* **The problem**
Extend the email discussion of the PATCH method below by continuing it past its last line; the data that follow it are separate.

* **Text to read**
══════
But that brings up a bigger issue.  Even if the wording was fixed to
describe exactly what you describe, it will still be in terms of
server implementation which, IMO, isn't a very good way to specify a
protocol.  Consider the (admittedly edge) case where it just so
happens that the state of the resulting resource was identical to the
patch that was applied, perhaps by trying to patch a patch document.
Do we want to exclude that?

I think an improvement would simply be to describe, as unambiguously
as possible, what PATCH means, and let that definition be what
distinguishes it from PUT.

> > "If the entire delta encoding cannot be successfully applied then the
> > server MUST fail the entire request, applying none of the changes"
> >
> > Why is this needed?  It would seem to depend upon the diff format.
> > Plus I could imagine scenarios where it's undesirable (e.g. a streamed
> > patch).  Suggest removal.
>
> No.   A streamed patch or a diff format where it's desirable could
> override this requirement.  The possibility of such a format or
> extension should not induce us to leave this variation open.

What do you mean by "override"?  It's a MUST.

> > "Therefore, the client MUST verify that it is applying the delta
> > encoding to a known entity by first acquiring the strong ETag [...]"
══════
* **Dataset excerpt**
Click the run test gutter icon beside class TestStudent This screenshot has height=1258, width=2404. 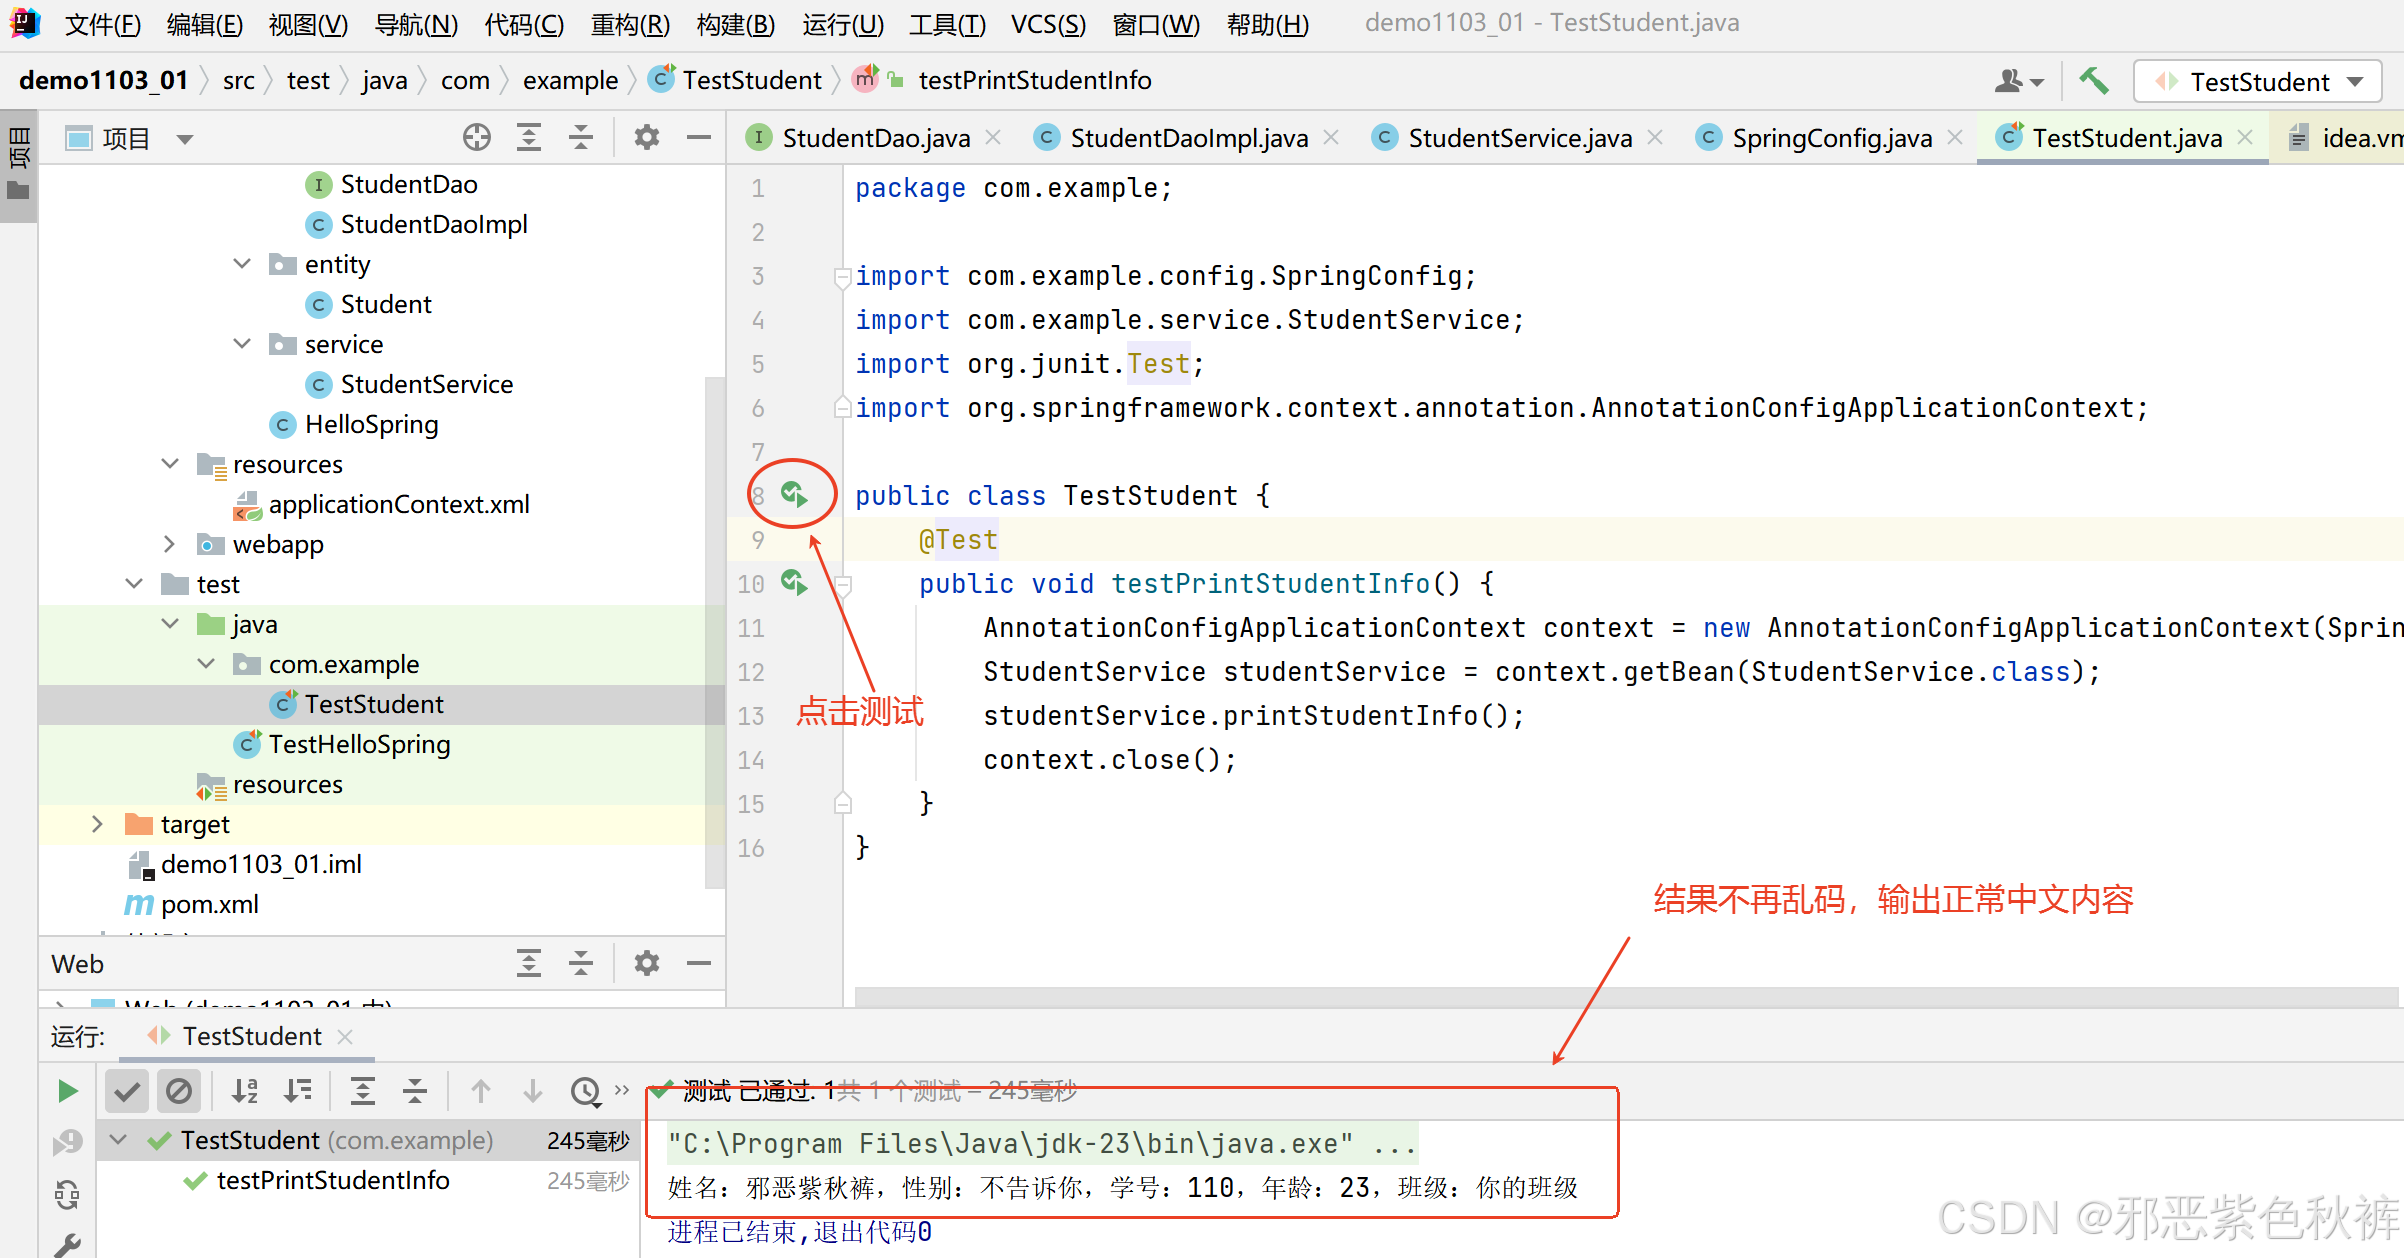(x=794, y=494)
══════
* **Response to this exercise**
> >
> > I don't see why this is required.  Of course, if the client wants the
> > guarantees provided by strong etags, it can get them.  But why does
> > that matter to a protocol specification?  Suggest removal of that
> > paragraph.
>
> Why remove it?  What's the harm in making this requirement that
> clients behave properly?

How can a spec prescribe that clients behave properly?

> > I suggest the use of 422 instead of 400 in the "malformed delta
> > encoding" case of sec 2.2.2.
>
> What's 422?

The 422 response code as specified in RFC 2518/4918.

> > Sec 2.3 seems to over specify a few things.  For example, the Allow
> > response header isn't required to list "all the allowed methods" so
> > there's no need for "MUST" there.  I think that all you really need in
> > this section is the definition of the Accept-Patch header.
>
> The benefit of this requirement is so that clients can count on the
> Allow header for at least this case.  What's the harm of this
> requirement?

Because that interpretation of Allow isn't licensed by RFC 2616.

I could go along with something like "servers SHOULD use the Allow
response header to indicate their support of PATCH".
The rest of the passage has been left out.